Une position partagée par de nombreuses personnalités proches d"une gauche très rose pâle. Olivier Ferrand, patron de Terra Nova, "think thank" proche du PS, affirme ainsi que "ce qui manque à toute l'Europe social-démocrate c'est la modernisation de son projet", mais au PS français "il y a un verrou qui bloque la réflexion: la crise de leadership".
Outre la question idéologique qui déchire droite et gauche du parti (comme elle a toujours divisé le parti socialiste), les autres points du débats portent sur la question de la définition du leadership (en français, le leader du parti et surtout le candidat à la prochaine présidentielle) et la question des alliances (au centre et/ou à gauche).

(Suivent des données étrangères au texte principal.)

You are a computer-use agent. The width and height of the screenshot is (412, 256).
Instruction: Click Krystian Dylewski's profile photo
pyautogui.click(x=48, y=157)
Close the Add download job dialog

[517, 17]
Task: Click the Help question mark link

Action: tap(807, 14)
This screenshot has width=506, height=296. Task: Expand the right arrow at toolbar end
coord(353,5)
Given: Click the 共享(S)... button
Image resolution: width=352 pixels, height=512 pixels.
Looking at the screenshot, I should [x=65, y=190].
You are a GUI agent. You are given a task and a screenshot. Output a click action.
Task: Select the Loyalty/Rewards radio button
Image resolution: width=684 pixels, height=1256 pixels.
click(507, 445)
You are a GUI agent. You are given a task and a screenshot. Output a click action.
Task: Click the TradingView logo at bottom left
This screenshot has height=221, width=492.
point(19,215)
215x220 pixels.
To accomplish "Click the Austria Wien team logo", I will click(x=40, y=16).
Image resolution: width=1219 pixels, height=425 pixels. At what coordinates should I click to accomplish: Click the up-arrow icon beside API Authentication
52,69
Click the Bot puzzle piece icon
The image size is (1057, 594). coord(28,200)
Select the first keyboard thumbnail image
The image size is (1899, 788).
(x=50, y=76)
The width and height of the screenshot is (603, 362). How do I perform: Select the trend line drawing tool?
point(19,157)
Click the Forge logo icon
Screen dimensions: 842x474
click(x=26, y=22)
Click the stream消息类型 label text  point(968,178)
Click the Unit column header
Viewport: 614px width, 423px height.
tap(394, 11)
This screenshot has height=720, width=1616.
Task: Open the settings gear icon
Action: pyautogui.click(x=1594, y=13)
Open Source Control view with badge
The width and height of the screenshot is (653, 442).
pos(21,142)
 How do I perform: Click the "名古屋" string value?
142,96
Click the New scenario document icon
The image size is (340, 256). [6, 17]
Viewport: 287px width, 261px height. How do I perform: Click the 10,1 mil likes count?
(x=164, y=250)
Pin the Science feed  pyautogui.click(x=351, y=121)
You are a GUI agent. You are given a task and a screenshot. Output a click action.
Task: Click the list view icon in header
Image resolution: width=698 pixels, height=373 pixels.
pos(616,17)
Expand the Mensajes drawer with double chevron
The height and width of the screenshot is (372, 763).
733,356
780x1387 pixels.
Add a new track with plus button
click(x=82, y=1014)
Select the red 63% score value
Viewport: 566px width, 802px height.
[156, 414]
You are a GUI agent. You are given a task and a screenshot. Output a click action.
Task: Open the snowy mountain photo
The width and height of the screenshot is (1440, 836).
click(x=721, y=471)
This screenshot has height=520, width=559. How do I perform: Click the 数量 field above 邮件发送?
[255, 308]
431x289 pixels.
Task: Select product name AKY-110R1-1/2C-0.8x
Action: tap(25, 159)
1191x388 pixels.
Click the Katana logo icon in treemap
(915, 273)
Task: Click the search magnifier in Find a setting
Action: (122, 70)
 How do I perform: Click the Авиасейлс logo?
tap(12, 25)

Une des grandes questions qui agitent le PS portent sur la stratégie de nomination du candidat à la présidentielle. Avant même que cette notion de primaires soit définie ou acceptée, Manuel Valls a, on l"a vu, déjà déclaré sa candidature à des primaires ouvertes. Il ne semble pas seul sur cette ligne puisque Montebourg, Moscovici ou Peillon semblent plus ou moins sur cette ligne. Pierre Moscovici a lancé une pétition pour l'organisation de primaires , pour "ouvrir les portes et fenêtres du Parti socialiste". Pour Peillon il faut des « primaires doublement ouvertes. Elles devront permettre à l'ensemble des sympathisants de gauche, et non aux seuls adhérents du PS, de participer au processus de désignation, mais elles devront ainsi permettre de faire concourir des candidats de toutes les formations de gauche ». Montebourg est sur une ligne identique : «Les grandes primaires populaires ouvertes à toute la gauche pour désigner le leader à l"élection présidentielle qui affrontera Nicolas Sarkozy est la première étape à faire accepter au Parti socialiste. Ces primaires auxquelles tous les français devront être associés nous aideront à restructurer notre relation avec les français et retrouver le goût de l"écoute d"une France qui a besoin plus que jamais d"une gauche moderne et créative. »
Sur cette question, le porte-parole du PS, Benoît Hamon est plus prudent: pour « l"échéance de 2012. Je suis personnellement favorable à un candidat unique de la gauche mais nous devons poser cette question sans préalable et sans imposer un ordre de discussion ». Les primaires ? Pour la première secrétaire du PS, "Ce sujet ne peut être traité à la légère".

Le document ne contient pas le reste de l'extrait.